***** Extracted records *****
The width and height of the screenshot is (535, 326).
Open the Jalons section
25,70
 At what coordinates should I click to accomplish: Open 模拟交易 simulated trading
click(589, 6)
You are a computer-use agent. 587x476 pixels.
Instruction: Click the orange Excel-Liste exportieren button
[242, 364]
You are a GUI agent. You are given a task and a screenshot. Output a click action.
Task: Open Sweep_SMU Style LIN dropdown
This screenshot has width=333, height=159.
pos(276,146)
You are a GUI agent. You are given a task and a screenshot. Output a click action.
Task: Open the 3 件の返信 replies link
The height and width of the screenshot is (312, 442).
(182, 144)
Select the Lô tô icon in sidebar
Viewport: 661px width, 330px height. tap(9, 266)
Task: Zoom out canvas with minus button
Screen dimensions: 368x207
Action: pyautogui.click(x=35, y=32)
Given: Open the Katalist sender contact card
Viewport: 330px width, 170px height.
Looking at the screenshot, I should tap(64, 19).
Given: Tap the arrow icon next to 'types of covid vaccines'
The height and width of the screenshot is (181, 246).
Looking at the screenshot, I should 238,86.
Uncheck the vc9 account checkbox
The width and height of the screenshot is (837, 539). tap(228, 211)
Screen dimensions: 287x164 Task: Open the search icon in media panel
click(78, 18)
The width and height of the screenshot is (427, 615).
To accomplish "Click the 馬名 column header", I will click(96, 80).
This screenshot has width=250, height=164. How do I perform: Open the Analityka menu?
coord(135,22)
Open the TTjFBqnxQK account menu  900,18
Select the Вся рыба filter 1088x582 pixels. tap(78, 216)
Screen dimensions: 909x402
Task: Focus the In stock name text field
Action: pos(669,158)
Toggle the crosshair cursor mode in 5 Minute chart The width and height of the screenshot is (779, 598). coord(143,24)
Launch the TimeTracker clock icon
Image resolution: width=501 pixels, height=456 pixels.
*****
## Goal of the exercise
Could you retype the whole listing above without altering a word?

## Answer for the task
The width and height of the screenshot is (535, 326).
Open the Jalons section
25,70
 At what coordinates should I click to accomplish: Open 模拟交易 simulated trading
click(589, 6)
You are a computer-use agent. 587x476 pixels.
Instruction: Click the orange Excel-Liste exportieren button
[242, 364]
You are a GUI agent. You are given a task and a screenshot. Output a click action.
Task: Open Sweep_SMU Style LIN dropdown
This screenshot has width=333, height=159.
pos(276,146)
You are a GUI agent. You are given a task and a screenshot. Output a click action.
Task: Open the 3 件の返信 replies link
The height and width of the screenshot is (312, 442).
(182, 144)
Select the Lô tô icon in sidebar
Viewport: 661px width, 330px height. tap(9, 266)
Task: Zoom out canvas with minus button
Screen dimensions: 368x207
Action: pyautogui.click(x=35, y=32)
Given: Open the Katalist sender contact card
Viewport: 330px width, 170px height.
Looking at the screenshot, I should tap(64, 19).
Given: Tap the arrow icon next to 'types of covid vaccines'
The height and width of the screenshot is (181, 246).
Looking at the screenshot, I should 238,86.
Uncheck the vc9 account checkbox
The width and height of the screenshot is (837, 539). tap(228, 211)
Screen dimensions: 287x164 Task: Open the search icon in media panel
click(78, 18)
The width and height of the screenshot is (427, 615).
To accomplish "Click the 馬名 column header", I will click(96, 80).
This screenshot has width=250, height=164. How do I perform: Open the Analityka menu?
coord(135,22)
Open the TTjFBqnxQK account menu  900,18
Select the Вся рыба filter 1088x582 pixels. tap(78, 216)
Screen dimensions: 909x402
Task: Focus the In stock name text field
Action: pos(669,158)
Toggle the crosshair cursor mode in 5 Minute chart The width and height of the screenshot is (779, 598). coord(143,24)
Launch the TimeTracker clock icon
Image resolution: width=501 pixels, height=456 pixels.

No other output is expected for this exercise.